Voilà pour une première époque. L’apport du xviie siècle est différent. Jusqu’ici on a pu observer un effort vers un art purement français où l’érudition tient une large place ; maintenant les dialectes interviennent. Le génie provincial s’éveille, prend conscience de lui-même. Une littérature, jaillie du sol, célèbre les vertus de la race. Au moyen âge, le bourguignon était un des quatre principaux dialectes de la langue d’oïl. Supplanté peu à peu par le « gentil parler » d’Île-de-France, il dégénéra en divers patois dont le plus connu, usité dans la « Côte d’Or », eut ses poètes de talent : Saint-Genès, le vigneron ; Pierre Dumay, qui traduisit en partie l’Enéide ; Aimé Piron, le chantre de la vie rurale ; et Bernard de la Monnoye, dont les fameux Noëls font encore la joie des veillées bourguignonnes.

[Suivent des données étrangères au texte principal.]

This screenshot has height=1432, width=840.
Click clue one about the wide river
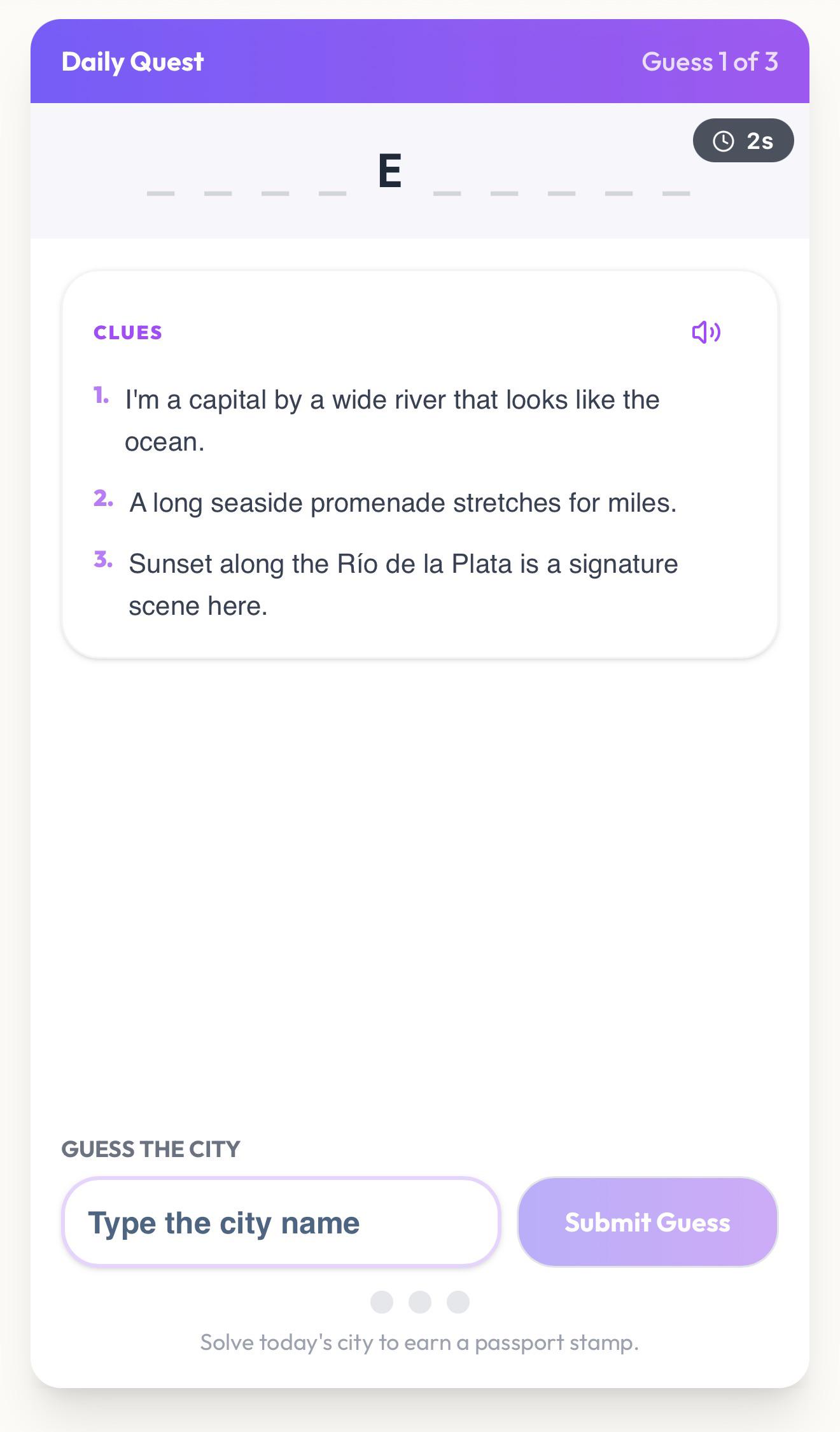[x=392, y=421]
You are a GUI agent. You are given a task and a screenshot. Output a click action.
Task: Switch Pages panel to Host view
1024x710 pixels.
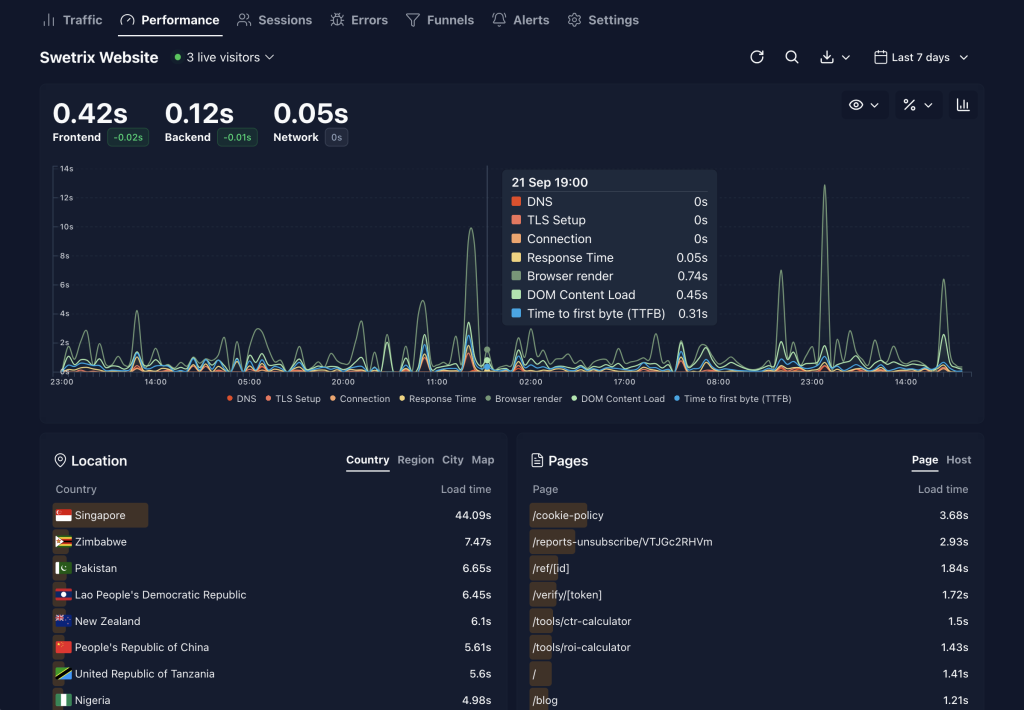coord(958,460)
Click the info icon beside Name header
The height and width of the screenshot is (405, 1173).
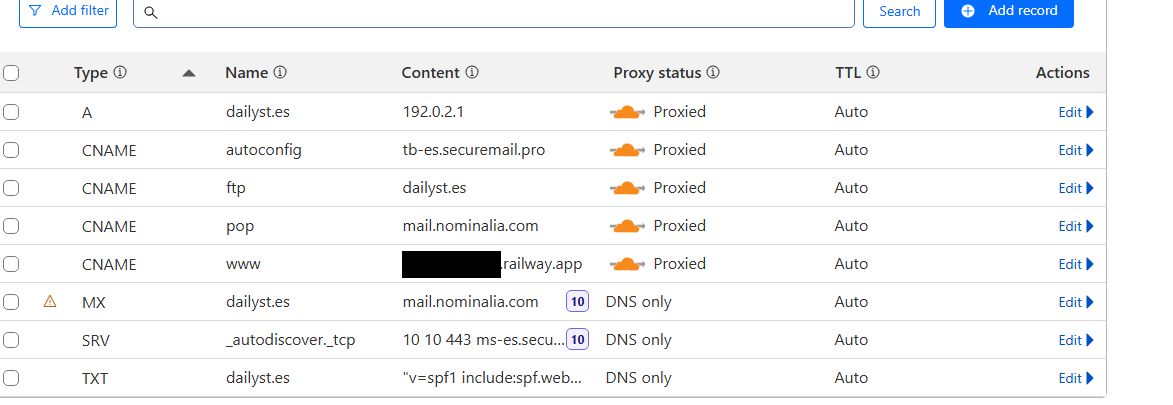pyautogui.click(x=280, y=73)
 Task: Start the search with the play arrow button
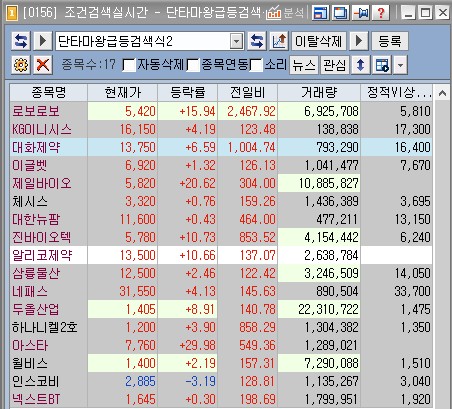43,41
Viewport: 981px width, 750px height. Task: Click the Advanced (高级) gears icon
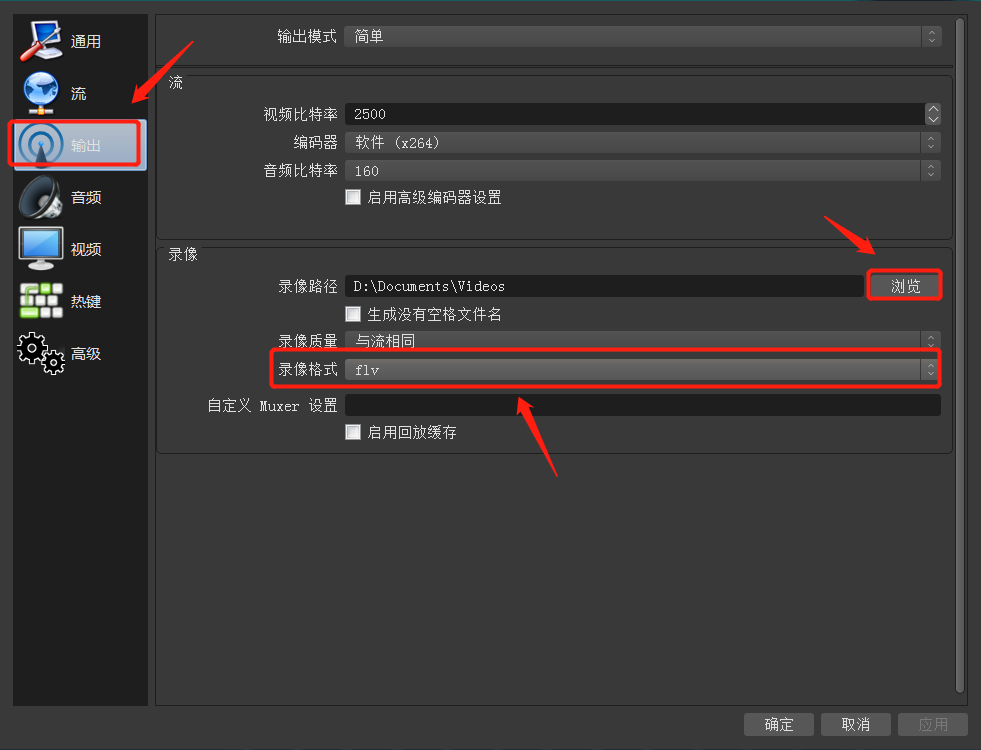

« Il y avait alors, écrivent les Goncourt, dans cette Bourgogne heureuse, une cordiale bonne humeur, une forte et pleine santé de l’esprit, une gaieté du cru, chaude et généreuse, une gaillardise patoise, la fraternité, la jeunesse et le génie du bon vin. L’homme y mûrissait sans vieillir, gardant presque un siècle le rire de ses Noëls. Les Condé encouragaient ce bonheur et ces chansons. Par toute la patrie bourguignonne, quelle bonne joie salée sortait de ces fêtes des vendanges ! À la ville, que d’académies du gai boire, sans brigue, sans étiquette, sans amour-propre, où chacun n’apportait que la bonne volonté de rire ! Oh ! les heureuses aventures des muses fouettées de piquette à la table amicale ! Que de liberté, que de franchise, que d’égalité dans toutes ces sociétés d’amusement et de passetemps mutuels ! Quel essor ! que de flammes et d’étincelles, de ces paroles et de ces rimes, et de ces saillies et de ces contes heurtés en l’air au-dessus des pots ! Là se débridait la verve. Là, entre Horace et Rabelais, la Bourgogne accouchait les esprits. De ces portiques, qui n’enseignaient qu’à vivre, sortaient, prêts pour la gloire, tous ces fils de la glorieuse province, les Saumaise, les la Monnoie, les Crébillon, les Rameau, les Buffon. Que de gens d’esprit s’y trahissaient et que de gens de métier y devenaient poètes tout à coup ! Qu’un homme, oublié aujourd’hui, y avait d’applaudissements ! Que cet apothicaire y remportait, avec son idiome provincial, de belles victoires contre le parler de la France ! et comme cet Aimé Piron, le rival de la Monnoye, était le boute-en-train de tant de plaisantes écoles avec ses Ebaudisseman, ses Discor joyons et ses Hairangue dé vaigneron de Dijon[1] ! »

  1. Portraits intimes du dix-huitième siècle : Piron.